Problem to work on: Would you tally how many lines in the records include the word "page"? Reply with the number only.

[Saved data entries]
⟨
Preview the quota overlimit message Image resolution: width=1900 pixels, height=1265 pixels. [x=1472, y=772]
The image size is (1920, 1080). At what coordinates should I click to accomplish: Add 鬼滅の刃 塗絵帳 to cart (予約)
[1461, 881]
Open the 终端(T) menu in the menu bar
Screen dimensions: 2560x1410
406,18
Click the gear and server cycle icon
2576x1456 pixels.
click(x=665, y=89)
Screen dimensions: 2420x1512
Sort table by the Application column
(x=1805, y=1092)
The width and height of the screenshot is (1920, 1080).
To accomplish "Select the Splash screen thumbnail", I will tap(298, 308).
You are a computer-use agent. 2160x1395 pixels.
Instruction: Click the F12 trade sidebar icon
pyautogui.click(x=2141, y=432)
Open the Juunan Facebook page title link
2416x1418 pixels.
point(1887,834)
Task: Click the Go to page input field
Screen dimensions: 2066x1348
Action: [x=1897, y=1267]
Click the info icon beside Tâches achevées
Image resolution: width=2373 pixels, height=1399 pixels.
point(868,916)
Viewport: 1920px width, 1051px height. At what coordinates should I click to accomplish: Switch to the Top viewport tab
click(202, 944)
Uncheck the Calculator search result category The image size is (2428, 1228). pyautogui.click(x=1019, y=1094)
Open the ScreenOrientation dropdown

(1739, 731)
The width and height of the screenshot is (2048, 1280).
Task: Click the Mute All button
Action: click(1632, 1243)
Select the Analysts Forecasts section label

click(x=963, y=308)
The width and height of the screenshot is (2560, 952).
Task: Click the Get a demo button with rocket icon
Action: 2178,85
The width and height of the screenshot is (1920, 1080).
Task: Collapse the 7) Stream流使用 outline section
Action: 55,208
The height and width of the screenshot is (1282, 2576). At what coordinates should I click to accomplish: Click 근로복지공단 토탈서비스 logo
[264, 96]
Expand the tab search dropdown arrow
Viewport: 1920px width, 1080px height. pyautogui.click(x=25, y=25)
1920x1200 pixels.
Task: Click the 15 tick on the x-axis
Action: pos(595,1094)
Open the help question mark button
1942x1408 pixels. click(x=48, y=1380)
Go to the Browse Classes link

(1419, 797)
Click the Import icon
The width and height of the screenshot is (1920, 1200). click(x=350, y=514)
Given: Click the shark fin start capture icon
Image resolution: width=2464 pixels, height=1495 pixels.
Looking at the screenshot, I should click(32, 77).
⟩
Exercise solution: 2